Thursday, May 6, 2010

Review // UP IN THE AIR - Come fly the asshole skies



Just being honest, I had it out for this movie before it even began. I really disliked Jason Reitman's last movie Juno and I've also come to dislike his public persona, based on some of the interviews I saw him do during last years awards season. He came off as pretty smug to me. I had a hunch that Up in the Air likely did not deserve awards season love (as meaningless and antithetical to actual quality as that may be) so the cocky way he wore his undeserved title of Voice of a Generation was starting to piss me off. I watched him on a panel with Tarantino, James Cameron and Kathryn Bigelow and he was practically argumentative with them. Are you fucking kidding me, guy? All three of those filmmakers are self-made icons. Cameron drove trucks and Tarantino worked in a video store. Something tells me Reitman's career came a little easier. Now that I've actually seen Up in the Air, I was right about it being undeserved of the hype, but it's not quite the flaming shit pile that I was hoping it would be. Turns out its just fairly dumb, a little insulting and mostly dull.

— Task requirements —
Carry the Up in the Air review forward from its last sentence with the next paragraph. The material that comes next is separate from the review above.

— Recorded data —

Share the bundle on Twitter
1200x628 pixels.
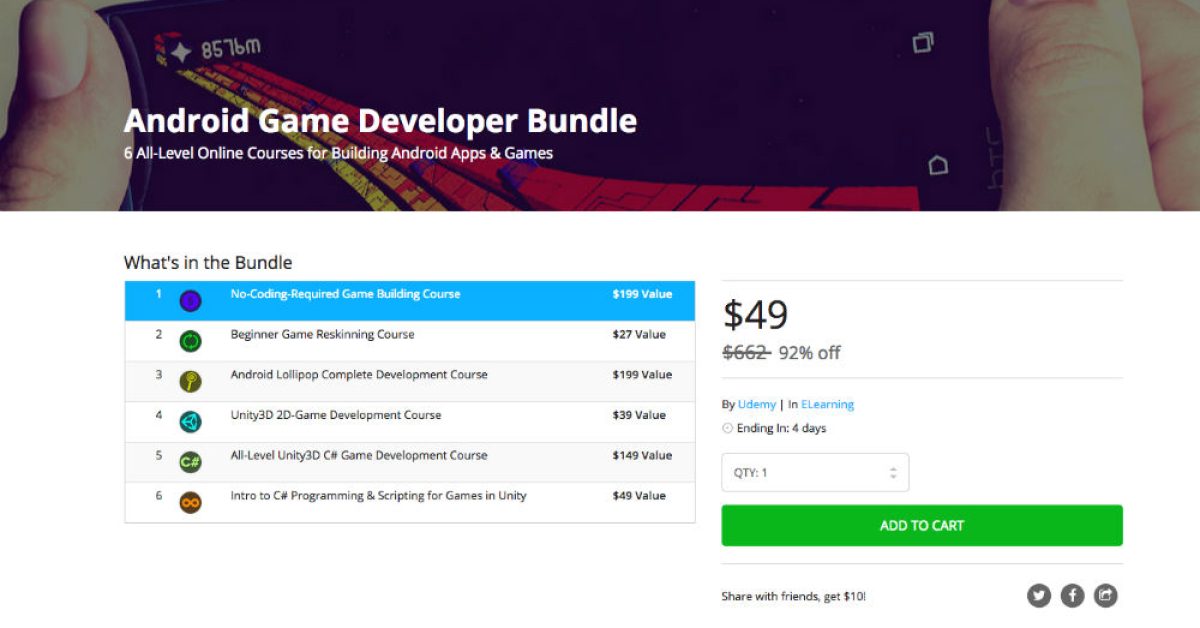1039,596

— Written answer —
George Clooney plays a Clooney-ish character that is nearly impossible to sympathize with, and not just because he's played by George Clooney. His character (I don't remember his name) plays a professional... Firer? A Firing Agent? Downsizer? Elimnator? Basically he plays a guy who gets hired by companies to fire their employees for them. I'm sure this profession exists, but it struck me as a completely ridiculous one. Anyway, he travels around the country firing people for 320 days out of the year, reveling in his life on the road and giddily watching his air miles collect. He loves having no attachments, geographic or emotional, and his greatest ambition is to get some little VIP card from an airline for flying 10 million miles (basically the guy has the carbon footprint of a city-destroying Japanese monster, and of course this is never mentioned). All this and yet somehow the movie keeps positioning him as a figure of sympathy because his life is empty. However, throughout the movie we keep seeing snippets of a lecture he gives on how to empty your life of attachments, droning on about a backpack that we all carry and how its heavy blah blah blah. The guy has clearly made his choices, so why do I have to care? The movie never lets up on it's campaign to make you give a shit about him, employing Pitchfork-approved whisper-folk ballads in the quiet moments when Clooney isn't speaking about his life in writerly metaphors, letting you know that even though he may not yet know it, his life is lacking. Predictably, the man who extols the virtues of living with no attachments, wakes up and finds that he wants to be attached to something.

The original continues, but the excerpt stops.